Cisco FCoE Switches Help Hospital Save Power Page 2
Big Power Savings
While FCoE is seen as the future, the organization hasn't eliminated its traditional Fibre Channel fabric. Older servers continue to run FC and are being switched out gradually. Him estimates that it might be three years before they are entirely changed out. But the results of the switch to FCoE have been immediately apparent in terms of greater reliability and lower energy consumption. As a result, the organization no longer has a power crunch.
"Since we put Nexus in place six months ago, we've had no network downtime," said Him. "The Nexus 2000 consumes 89 watts per box with data running across it. We were very short on power before, but now we have more margin."
The Nexus and MDS both use the NX-OS, which helps make management and training easier. Salem Hospital has two engineers trained on this operating system. It provides them with visibility into the network and storage, so a networking technician can troubleshoot without having to call upon his storage equivalent, and vice versa. Previously, far more interaction was needed between the networking and storage disciplines to resolve problems.
Another element of the Cisco plan for global data center domination is the Cisco Unified Computing System (UCS). This compact unit combines storage, server and networking gear in one form factor and does away with a lot of cabling. The hospital currently has Cisco UCS under testing.
"We are excited about the initial numbers from Cisco UCS," said Him. "We are looking at the possibility of using it for our entire data center."
FCoE Learning Curve
While Him is excited about the potential of FCoE, he admitted that getting it up and running on the first couple of servers was far from plain sailing. He ran into issues with drivers and difficulties in configuration.

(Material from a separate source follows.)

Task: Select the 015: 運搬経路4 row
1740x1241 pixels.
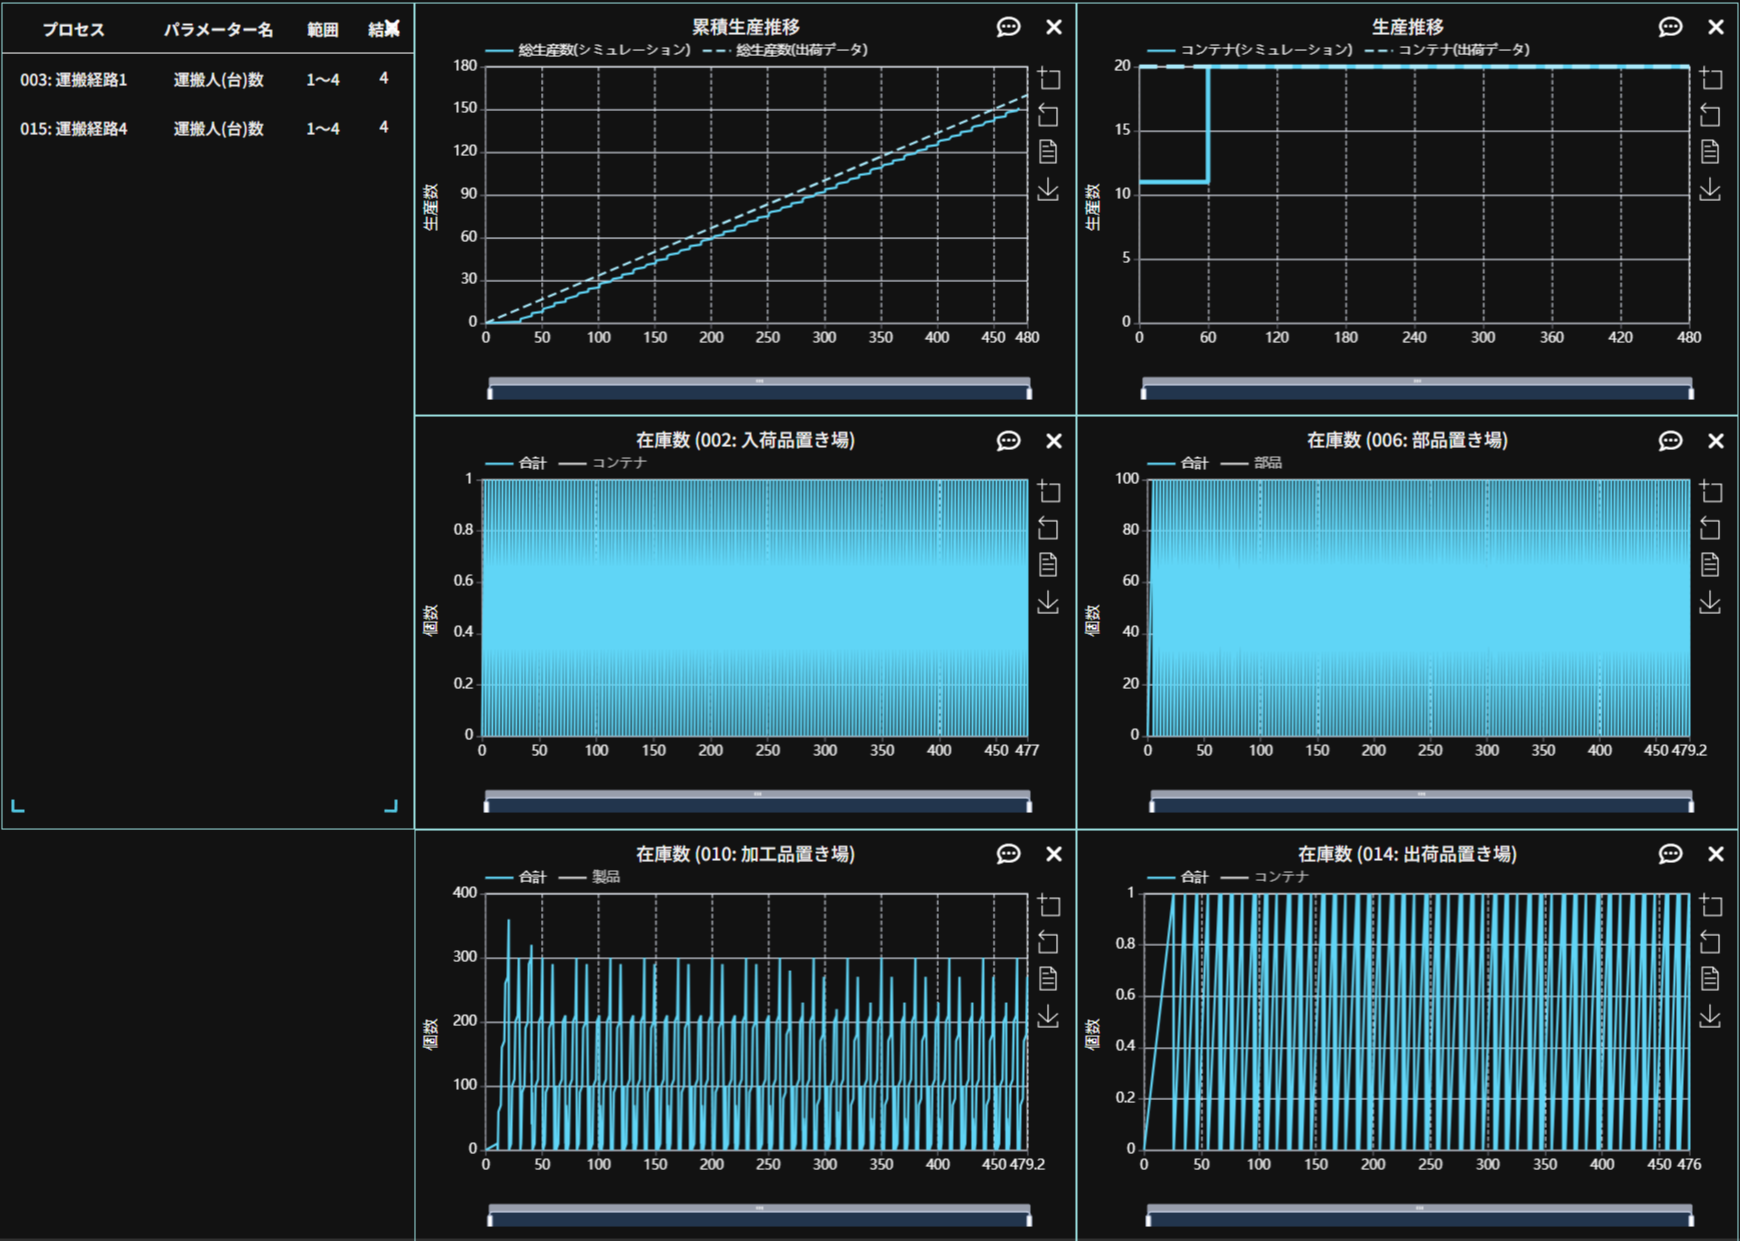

"As the Windows drivers were not working properly, we weren't provisioning correctly," he said. "It was mainly configuration glitches and a general lack of understanding."
With the experience gained from the first couple of machines, he said setting up servers and getting VMs running over FCoE now saves significantly on overall deployment time. Him gives the example of an imaging system that ran on an older server. The hospital moved it onto a VM running over FCoE in a few hours.
His advice to others on FCoE implementation is to extensively test provisioning of LUNs to ensure the various channels are working properly.
"Once you get comfortable with the technology, it becomes so much easier," said Him. "It's all about testing."